The Supreme Court has dismissed the appeals of two care workers who argued they should be paid the minimum wage for the whole of a "sleep in" shift
The National Minimum Wage Regulations 2015 provide that workers are entitled to be paid for hours when they are not actually working but where they are "available, and required to be available, at or near a place of work for the purposes of working". This is subject to two exceptions, the first of which is when they are at home (the "at home exception") because their home is near the workplace. The second is the "sleep-in exception". This covers a situation where a worker sleeps by arrangement at or near the place of work and is provided by the employer with suitable facilities for sleeping. The case law on when the sleep-in exception applies has been inconsistent. This inconsistency has now been addressed by the Supreme Court in Royal Mencap Society v Tomlinson-Blake.
The judgment actually deals with two claims which had been heard separately in the employment tribunal and the Employment Appeal Tribunal (EAT), but which were heard together in the Court of Appeal. Both claimants, who were expected to sleep for most of their shifts but who could be woken if their assistance was needed, were paid a fixed sum for the shift. In both cases the claimants were very rarely woken during the shift. The first claimant, Ms Tomlinson-Blake, was also paid an additional hour's pay and the second, Mr Shannon, received free accommodation in addition to the fixed sum. Both claimed they were underpaid on the basis that the whole shift constituted hours they should be paid for. Although they had met differing degrees of success in the early stages of their claims - Ms Tomlison-Blake having been successful - the Court of Appeal had found in favour of the employers. The claimants were not entitled to be paid for the time they spent asleep. Both claimants appealed to the Supreme Court.
In deciding the case the Supreme Court went back to basics and examined the "mischief to which the regulations were directed". That meant examining the recommendations made in the Low Pay Commission reports when the NMW was first introduced. That included a recommendation that, while workers on a sleep-in shift should be entitled to NMW when they are awake and required to be available for work, they should continue to agree their pay for periods where they were asleep without the need to apply the NMW rates. The UK Government at the time had accepted that recommendation. Taking this into consideration the Supreme Court concluded that the correct interpretation of the NMW Regulations was that workers on a sleep in shift only required to be paid for the period which they are actually awake for the purpose of working. In reaching their conclusion the Supreme Court overruled earlier Court of Appeal, Court of Session and EAT authorities to the contrary.

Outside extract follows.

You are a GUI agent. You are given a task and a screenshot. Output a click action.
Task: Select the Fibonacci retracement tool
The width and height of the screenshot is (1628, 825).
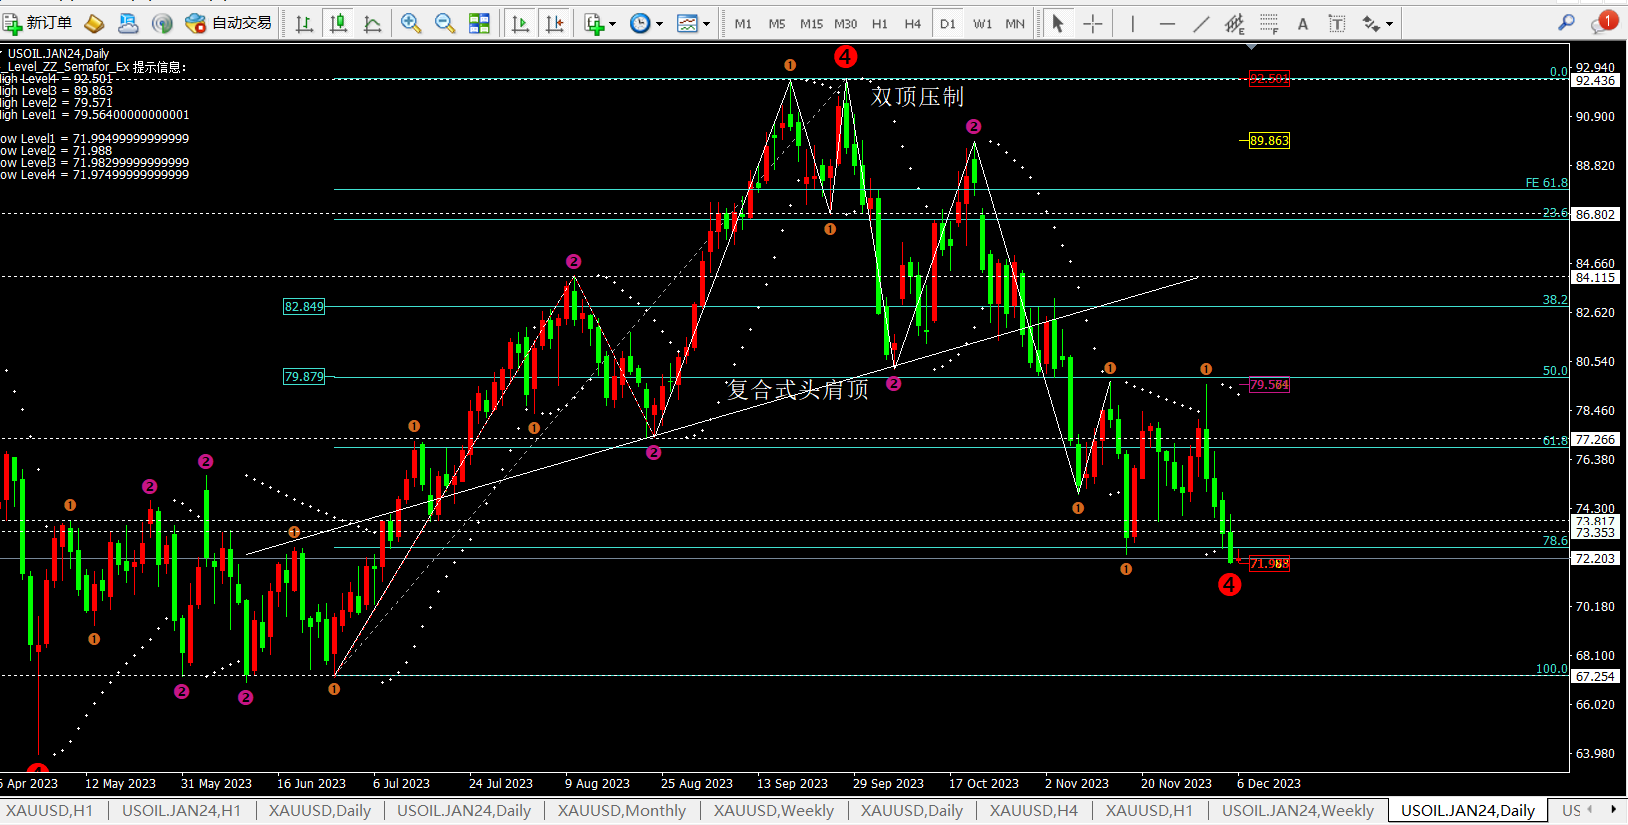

This judgment will come as a relief to many care providers who would have faced significant extra costs going forward, and significant back pay liabilities, had the decision gone the other way. However, employers will need to ensure they have systems in place that accurately record time spent working during sleep-in shifts so workers' pay does not fall below NMW levels. The judgment also leaves some significant issues to be resolved, not least for care providers who have been paying NMW for every hour of sleep-in shifts. Where this is or has become a contractual entitlement employers will not simply be able to reduce pay in consequence of the judgment. Attempting to do so, even via appropriate consultation with workers, may well give rise to significant employee relations issues, and possibly more tribunal claims.